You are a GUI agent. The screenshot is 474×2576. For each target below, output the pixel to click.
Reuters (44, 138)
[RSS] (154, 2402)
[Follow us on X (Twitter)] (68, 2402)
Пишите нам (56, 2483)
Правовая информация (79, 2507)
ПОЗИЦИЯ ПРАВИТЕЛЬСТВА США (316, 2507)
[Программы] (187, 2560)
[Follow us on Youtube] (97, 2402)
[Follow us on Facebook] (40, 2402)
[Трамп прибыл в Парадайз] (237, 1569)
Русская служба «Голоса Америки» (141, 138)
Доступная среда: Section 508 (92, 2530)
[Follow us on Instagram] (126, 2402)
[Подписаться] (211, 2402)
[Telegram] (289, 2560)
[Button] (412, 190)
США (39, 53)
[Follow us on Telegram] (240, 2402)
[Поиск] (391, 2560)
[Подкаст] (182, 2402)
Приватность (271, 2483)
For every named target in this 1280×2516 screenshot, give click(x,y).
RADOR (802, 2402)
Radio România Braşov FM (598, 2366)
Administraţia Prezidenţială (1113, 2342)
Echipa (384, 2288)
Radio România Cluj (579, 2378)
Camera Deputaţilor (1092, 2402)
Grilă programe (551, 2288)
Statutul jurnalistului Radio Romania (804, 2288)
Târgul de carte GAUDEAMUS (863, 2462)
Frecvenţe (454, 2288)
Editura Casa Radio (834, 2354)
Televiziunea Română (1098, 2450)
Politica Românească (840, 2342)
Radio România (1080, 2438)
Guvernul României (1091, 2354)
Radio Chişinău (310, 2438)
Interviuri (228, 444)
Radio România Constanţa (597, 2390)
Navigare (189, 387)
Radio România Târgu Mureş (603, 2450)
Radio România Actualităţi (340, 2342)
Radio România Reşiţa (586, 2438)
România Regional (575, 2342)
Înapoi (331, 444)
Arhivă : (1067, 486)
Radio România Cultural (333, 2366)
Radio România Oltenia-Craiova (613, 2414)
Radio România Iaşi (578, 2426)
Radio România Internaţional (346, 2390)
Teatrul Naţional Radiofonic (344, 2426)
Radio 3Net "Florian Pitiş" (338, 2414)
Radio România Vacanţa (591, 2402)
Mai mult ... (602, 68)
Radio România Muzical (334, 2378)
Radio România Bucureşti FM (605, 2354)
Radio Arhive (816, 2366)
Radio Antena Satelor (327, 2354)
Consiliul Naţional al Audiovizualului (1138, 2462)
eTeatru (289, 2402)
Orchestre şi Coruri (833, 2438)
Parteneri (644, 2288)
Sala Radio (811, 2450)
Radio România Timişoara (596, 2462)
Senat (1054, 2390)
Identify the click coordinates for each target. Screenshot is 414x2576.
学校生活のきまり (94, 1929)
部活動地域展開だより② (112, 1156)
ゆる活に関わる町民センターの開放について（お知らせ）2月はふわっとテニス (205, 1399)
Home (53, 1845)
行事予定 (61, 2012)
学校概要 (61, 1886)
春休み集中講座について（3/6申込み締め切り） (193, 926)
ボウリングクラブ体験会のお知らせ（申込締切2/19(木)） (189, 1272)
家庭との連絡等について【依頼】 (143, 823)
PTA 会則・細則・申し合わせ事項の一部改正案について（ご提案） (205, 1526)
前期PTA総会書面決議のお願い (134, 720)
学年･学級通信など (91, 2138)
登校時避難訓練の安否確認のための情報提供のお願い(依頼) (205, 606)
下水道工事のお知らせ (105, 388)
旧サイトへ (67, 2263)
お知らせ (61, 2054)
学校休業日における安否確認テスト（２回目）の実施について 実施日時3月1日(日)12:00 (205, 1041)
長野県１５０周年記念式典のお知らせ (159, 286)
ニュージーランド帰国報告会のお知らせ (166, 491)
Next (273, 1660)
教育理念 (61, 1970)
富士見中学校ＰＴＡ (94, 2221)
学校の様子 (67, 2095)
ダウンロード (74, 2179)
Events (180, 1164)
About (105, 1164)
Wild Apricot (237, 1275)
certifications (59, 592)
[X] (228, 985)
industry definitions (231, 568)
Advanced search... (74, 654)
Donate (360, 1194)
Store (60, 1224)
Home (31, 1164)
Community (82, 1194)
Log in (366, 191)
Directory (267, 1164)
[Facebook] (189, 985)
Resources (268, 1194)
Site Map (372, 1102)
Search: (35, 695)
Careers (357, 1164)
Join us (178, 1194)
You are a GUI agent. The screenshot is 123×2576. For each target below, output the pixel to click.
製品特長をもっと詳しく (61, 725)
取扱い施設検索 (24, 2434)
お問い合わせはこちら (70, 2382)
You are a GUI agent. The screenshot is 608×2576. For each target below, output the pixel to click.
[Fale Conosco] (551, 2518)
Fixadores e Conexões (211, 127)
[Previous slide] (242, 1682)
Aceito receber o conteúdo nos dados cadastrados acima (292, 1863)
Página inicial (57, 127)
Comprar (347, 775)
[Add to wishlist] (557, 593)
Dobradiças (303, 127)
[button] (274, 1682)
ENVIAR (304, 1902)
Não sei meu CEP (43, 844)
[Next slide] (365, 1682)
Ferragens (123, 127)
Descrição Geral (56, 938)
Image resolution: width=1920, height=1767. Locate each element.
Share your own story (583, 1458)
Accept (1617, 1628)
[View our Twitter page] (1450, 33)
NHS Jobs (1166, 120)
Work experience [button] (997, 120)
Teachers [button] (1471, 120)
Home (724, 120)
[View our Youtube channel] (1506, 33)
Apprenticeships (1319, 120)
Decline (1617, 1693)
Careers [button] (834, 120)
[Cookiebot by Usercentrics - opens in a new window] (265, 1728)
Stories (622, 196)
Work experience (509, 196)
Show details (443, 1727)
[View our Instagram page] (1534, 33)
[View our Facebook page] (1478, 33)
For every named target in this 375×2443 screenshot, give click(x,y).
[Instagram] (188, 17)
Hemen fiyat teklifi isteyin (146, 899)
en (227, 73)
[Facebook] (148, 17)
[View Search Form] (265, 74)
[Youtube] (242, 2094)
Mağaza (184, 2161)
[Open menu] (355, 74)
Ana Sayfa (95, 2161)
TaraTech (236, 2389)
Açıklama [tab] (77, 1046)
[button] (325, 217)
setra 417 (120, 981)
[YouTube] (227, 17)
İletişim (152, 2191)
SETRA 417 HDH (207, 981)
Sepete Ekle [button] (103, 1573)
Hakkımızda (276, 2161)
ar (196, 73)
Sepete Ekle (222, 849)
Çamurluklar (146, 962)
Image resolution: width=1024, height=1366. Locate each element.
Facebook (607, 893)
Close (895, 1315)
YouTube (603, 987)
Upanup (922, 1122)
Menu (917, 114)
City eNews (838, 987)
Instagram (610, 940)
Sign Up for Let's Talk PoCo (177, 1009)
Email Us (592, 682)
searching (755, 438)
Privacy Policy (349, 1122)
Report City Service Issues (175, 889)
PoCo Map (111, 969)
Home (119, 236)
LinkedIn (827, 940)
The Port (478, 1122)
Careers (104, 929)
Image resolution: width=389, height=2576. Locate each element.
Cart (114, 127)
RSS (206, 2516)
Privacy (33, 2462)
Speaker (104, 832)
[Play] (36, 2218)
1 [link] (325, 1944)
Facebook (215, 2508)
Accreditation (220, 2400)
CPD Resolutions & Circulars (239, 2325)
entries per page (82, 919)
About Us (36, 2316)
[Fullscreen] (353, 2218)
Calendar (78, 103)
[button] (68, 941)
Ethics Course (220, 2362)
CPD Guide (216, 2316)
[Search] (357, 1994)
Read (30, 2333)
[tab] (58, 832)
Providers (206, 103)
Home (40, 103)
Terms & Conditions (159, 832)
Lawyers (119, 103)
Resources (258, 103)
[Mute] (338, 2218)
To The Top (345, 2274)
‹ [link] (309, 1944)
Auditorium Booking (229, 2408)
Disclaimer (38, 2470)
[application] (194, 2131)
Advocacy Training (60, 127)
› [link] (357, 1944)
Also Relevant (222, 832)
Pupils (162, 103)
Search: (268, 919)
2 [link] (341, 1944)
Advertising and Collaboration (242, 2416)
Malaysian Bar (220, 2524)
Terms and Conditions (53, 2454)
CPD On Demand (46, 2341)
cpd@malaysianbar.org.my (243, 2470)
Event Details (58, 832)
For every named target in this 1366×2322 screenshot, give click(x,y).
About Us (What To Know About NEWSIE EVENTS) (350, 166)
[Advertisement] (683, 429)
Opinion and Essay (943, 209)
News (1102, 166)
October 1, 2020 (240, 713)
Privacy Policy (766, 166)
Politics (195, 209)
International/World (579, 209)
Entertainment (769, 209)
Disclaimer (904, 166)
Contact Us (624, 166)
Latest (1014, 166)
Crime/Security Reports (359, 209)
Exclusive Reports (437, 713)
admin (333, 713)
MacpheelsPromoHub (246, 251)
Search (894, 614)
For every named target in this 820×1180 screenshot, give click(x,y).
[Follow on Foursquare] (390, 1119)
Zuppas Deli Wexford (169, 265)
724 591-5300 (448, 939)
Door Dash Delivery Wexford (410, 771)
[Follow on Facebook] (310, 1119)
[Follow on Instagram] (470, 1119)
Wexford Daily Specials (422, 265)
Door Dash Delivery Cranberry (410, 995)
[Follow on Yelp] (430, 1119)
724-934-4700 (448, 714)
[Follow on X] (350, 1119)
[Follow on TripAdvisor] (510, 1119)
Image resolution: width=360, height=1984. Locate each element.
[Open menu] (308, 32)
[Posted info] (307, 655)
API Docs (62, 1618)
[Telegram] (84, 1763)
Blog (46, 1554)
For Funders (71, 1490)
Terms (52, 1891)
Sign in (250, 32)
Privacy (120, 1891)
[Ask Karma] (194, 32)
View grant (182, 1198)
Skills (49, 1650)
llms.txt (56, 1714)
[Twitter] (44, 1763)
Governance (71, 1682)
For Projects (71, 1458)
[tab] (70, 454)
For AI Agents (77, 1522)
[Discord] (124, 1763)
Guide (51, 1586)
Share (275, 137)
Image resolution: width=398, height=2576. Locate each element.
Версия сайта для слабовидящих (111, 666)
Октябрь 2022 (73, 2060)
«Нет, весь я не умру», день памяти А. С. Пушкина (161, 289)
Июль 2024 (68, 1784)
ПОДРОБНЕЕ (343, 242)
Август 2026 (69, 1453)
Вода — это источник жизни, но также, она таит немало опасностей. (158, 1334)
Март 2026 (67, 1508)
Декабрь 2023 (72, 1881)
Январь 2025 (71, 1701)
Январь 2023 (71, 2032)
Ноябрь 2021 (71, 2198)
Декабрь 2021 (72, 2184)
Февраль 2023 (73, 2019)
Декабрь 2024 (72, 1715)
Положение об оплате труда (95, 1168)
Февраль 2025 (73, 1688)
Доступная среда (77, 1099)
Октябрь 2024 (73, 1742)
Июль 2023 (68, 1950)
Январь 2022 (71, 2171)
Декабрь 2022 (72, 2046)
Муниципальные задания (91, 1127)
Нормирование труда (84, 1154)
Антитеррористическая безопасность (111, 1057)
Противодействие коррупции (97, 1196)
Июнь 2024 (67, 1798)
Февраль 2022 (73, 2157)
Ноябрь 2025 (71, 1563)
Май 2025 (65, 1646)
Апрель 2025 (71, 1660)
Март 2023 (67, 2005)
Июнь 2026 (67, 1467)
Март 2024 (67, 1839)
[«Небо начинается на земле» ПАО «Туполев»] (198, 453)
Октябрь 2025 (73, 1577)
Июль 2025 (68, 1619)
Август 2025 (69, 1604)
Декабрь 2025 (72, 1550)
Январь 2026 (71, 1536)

> [EXERCISE PROMPT]:
Take the lines above from the one containing "富士見中学校ＰＴＡ (94, 2221)" to the one containing "Home (724, 120)" and retype them exactly, both ends included, with nothing added.

> [SOLUTION TO THIS PROBLEM]:
富士見中学校ＰＴＡ (94, 2221)
学校の様子 (67, 2095)
ダウンロード (74, 2179)
Events (180, 1164)
About (105, 1164)
Wild Apricot (237, 1275)
certifications (59, 592)
[X] (228, 985)
industry definitions (231, 568)
Advanced search... (74, 654)
Donate (360, 1194)
Store (60, 1224)
Home (31, 1164)
Community (82, 1194)
Log in (366, 191)
Directory (267, 1164)
[Facebook] (189, 985)
Resources (268, 1194)
Site Map (372, 1102)
Search: (35, 695)
Careers (357, 1164)
Join us (178, 1194)
You are a GUI agent. The screenshot is 123×2576. For each target below, output the pixel to click.
製品特長をもっと詳しく (61, 725)
取扱い施設検索 (24, 2434)
お問い合わせはこちら (70, 2382)
You are a GUI agent. The screenshot is 608×2576. For each target below, output the pixel to click.
[Fale Conosco] (551, 2518)
Fixadores e Conexões (211, 127)
[Previous slide] (242, 1682)
Aceito receber o conteúdo nos dados cadastrados acima (292, 1863)
Página inicial (57, 127)
Comprar (347, 775)
[Add to wishlist] (557, 593)
Dobradiças (303, 127)
[button] (274, 1682)
ENVIAR (304, 1902)
Não sei meu CEP (43, 844)
[Next slide] (365, 1682)
Ferragens (123, 127)
Descrição Geral (56, 938)
Image resolution: width=1920, height=1767. Locate each element.
Share your own story (583, 1458)
Accept (1617, 1628)
[View our Twitter page] (1450, 33)
NHS Jobs (1166, 120)
Work experience [button] (997, 120)
Teachers [button] (1471, 120)
Home (724, 120)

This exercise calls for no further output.